Não, eu não reclamo, porque o nosso ato final ainda não pode ser consumado, somos duas amantes que saem na calada da noite escondidas sobre o véu da escuridão para nos amarmos assim, aos poucos, para mantermos o corpo aquecido, a chama acesa. No nosso vai e vem, o sangue fervendo, os corpos quentes clamando pela presença um do outro... o nosso sentimento vai se mantendo intacto, irrefreável, intocado pelo tempo, ele não perde a cor, o cheiro ou a textura. Ao nos mantermos nessas pré-liminares enquanto nossos corpos se deleitam com outros amores, conseguimos nos manter juntas mesmo que separadas, e como nossa história nunca foi feita com simplicidade, continuamos cumprindo nosso roteiro de "casal perfeito porém confuso", nossa estrada desde o começo sempre teve muitas curvas, desvios e trechos esburacados.. tropeçamos muitas vezes, paramos.. e agora podemos dizer que na bifurcação que havia a nossa frente, cada uma resolveu seguir uma direção, mas é claro pra mim.. e espero que pra você também, que nossos 'atalhos' se unem mais a frente, uma vez que nossa estrada é uma só. E eu te prometo que, quando a hora chegar, te carregarei nos braços, te encherei de beijos e seguiremos juntas pro nosso destino: a felicidade.

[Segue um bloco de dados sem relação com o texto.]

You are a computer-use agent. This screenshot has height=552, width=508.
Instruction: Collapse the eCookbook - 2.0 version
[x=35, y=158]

Tanta coisa acontece lá fora, tanta gente se vai, tanta gente some, tantas vão embora por escolha, tantas ficam por preguiça.. confesso ser muito complexa esta história de saber em quem confiar, em quem acreditar, em quem amar... a vida é complexa e os sentimentos são aquelas peças mais complicadas do quebra-cabeça, aquelas que você não sabe ao certo aonde se encaixam, e, quando se é mais novo, acabamos por encaixá-las nas peças erradas na maioria das vezes, e o resultado final é um tanto quando desastroso, o desenho perde a forma e a figura já não é tão bela.

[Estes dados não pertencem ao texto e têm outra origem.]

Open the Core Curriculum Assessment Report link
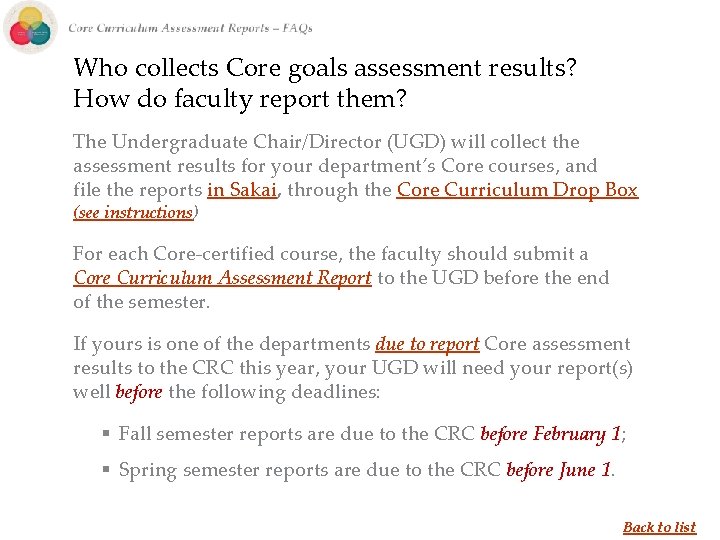The width and height of the screenshot is (720, 540). point(222,278)

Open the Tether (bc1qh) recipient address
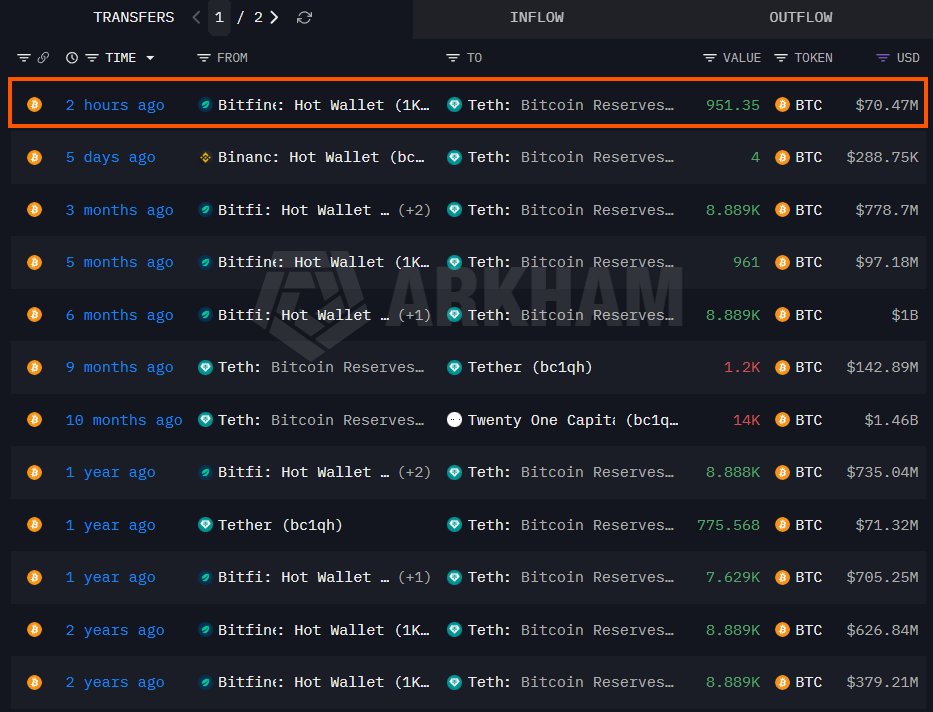pyautogui.click(x=530, y=367)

Vez ou outra conseguimos, num passe de mágica, encaixar as peças certas.. ou pelo menos uma encontra o encaixe perfeito no nosso quebra-cabeça, uma vez encontrada essa simetria fica difícil desfazer a figura, mesmo perdendo uma peça ou outra no meio do caminho, a memória mantém intacta a figura que um dia se formou ali. Eu chamo isso de amor. Pode ser amor de amigo, irmão, pai, mãe, filho.. ou o amor.. aquele amor, amor de cheiro, cor, calor.. amor de corpo, carne, sangue... amor completo, intocado, intenso.. aah... aquele amor.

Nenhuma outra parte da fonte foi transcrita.